A Near-California Endemic, the California Towhee on the Tuolumne River


Endemic that is, if we are talking about all of California, Alta and Baja, and also count a bit of southern Oregon. California doesn't have all that many true endemics, primarily the Yellow-Billed Magpie, and the Channel Islands Scrub Jay. It seems odd to me that this is so because of the great geographic barrier presented by the Sierra Nevada and Peninsular Range, as well as the harsh deserts that lie to the east. That's the way it is, but the California Towhee (Melozone crissalis) is an example of the isolation of a bird type that leads to speciation. There is a very similar bird that lives across the southwest, the Canyon Towhee, along with the Abert's Towhee. The Canyon was once considered that same as the California, but they are isolated from each other and have changed. There is also a very small population (~200 individuals) in the Argus Mountains near Death Valley (the Inyo California Towhee) that also show differences.

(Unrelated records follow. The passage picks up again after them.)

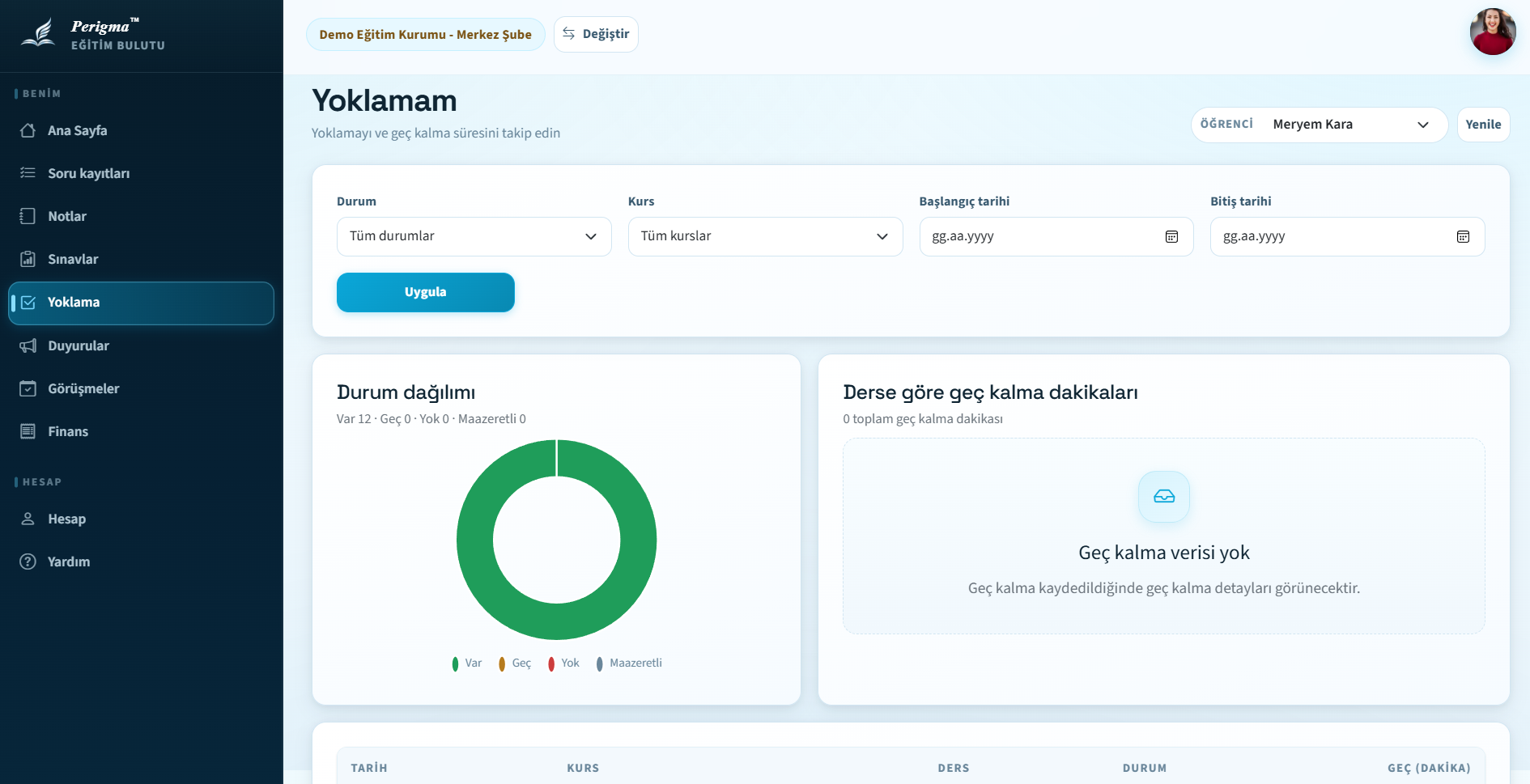Screen dimensions: 1530x784
Task: Click the Duyurular megaphone icon
Action: pos(28,345)
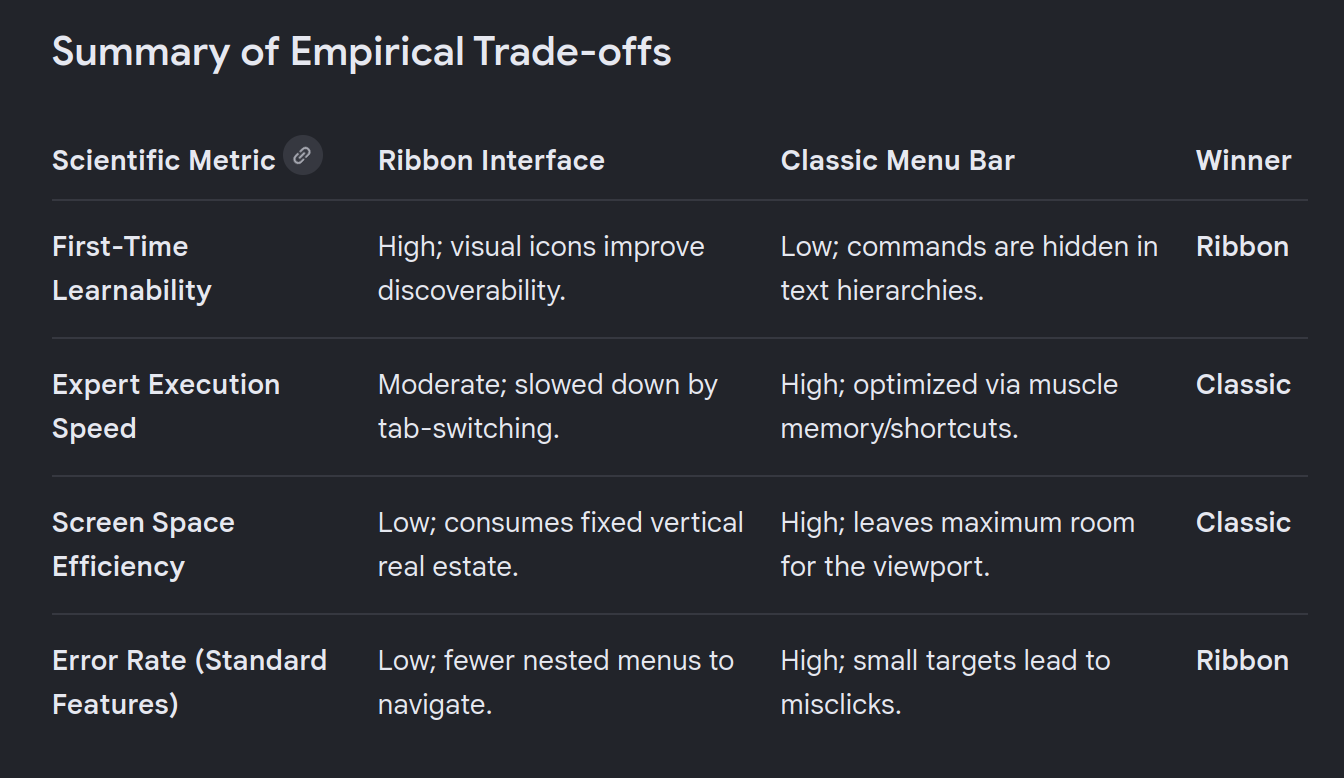Screen dimensions: 1344x778
Task: Click the text about visual icons improving discoverability
Action: tap(541, 268)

The California Towhee that I spied and photographed was hunting in the fig trees along the Tuolumne River Parkway Trail the other day. They are a large species of sparrow, and often hunt for seeds by scrabbling in the dirt, sparrow-style. That's what this one was doing until I bumbled along the trail and scared it up into the shrubs. But it was nice enough to pose for a few minutes.

Monday, August 27, 2018

The Flying Jewels of the Tuolumne River, the Hummingbirds


Our local environment hosts around five species of hummingbirds, although the Calliope or Costa's Hummingbirds have rarely been sighted (especially not by me). But hummingbirds are common in the area, as the moderate climate provides at least some food during the winter, and plentiful food during other parts of the year.
The Black-chinned Hummingbird (Archilochus alexandri) is a summertime visitor, and they've been regulars at our backyard feeders. I was sitting on the porch last evening and had this one checking me out. They are characterized by...a black chin! But it is the purple iridescence of their head and neck feathers that makes them look like flying amethyst crystals in the right light. I've only caught the color a few times in images.
The Rufous Hummingbird (Selasphorus rufus) is a fall and spring migrant in our region. The rich golden color is distinctive. They've been reported at only four other locations in our county so far this fall, but I've been following a small crowd of them in the wild tobacco shrubs near the Waterford water treatment plant, and a little ways downstream. I saw the first ones on August 7, and they are continuing to argue with each other right up through this afternoon. These flying gold nuggets will be missed when they move on south soon.
The Rufous Hummingbirds have a long migration, traveling from Alaska to Mexico with the seasons. When considering their size, their migration is the longest of any bird. Some birds go farther, but the Rufous travels 78 million body lengths; for a human, that would be just over three trips around the world!
The resident hummingbird in our region is the Anna's Hummingbird (Calpte anna). That makes hummingbird identification during the winter rather simple. They have a magenta iridescence when it is visible.

Sunday, August 26, 2018

The Fall Migrants are Arriving: Western Wood-Pewee on the Tuolumne River


It's still August, but there's the hint of a slight chill early in the morning, and some of the fall migrations are just getting started. On today's walk on the Tuolumne River, the sighting was of a juvenile Western Wood-Pewee (Contopus sordidulus). It seemed as curious about me as I was of it as it hopped around on bushes only 30 feet or so away.

The young bird has a long road ahead, as it will be migrating to South America. According to eBird, the Eastern and Western species of Wood-Pewee are definitely distinct genetically, but aside from their calls they are pretty much identical in appearance. They don't intermingle much in the areas where their ranges overlap in the north, but no one knows if they do so in their southern winter homes. And they don't sing much in the winter!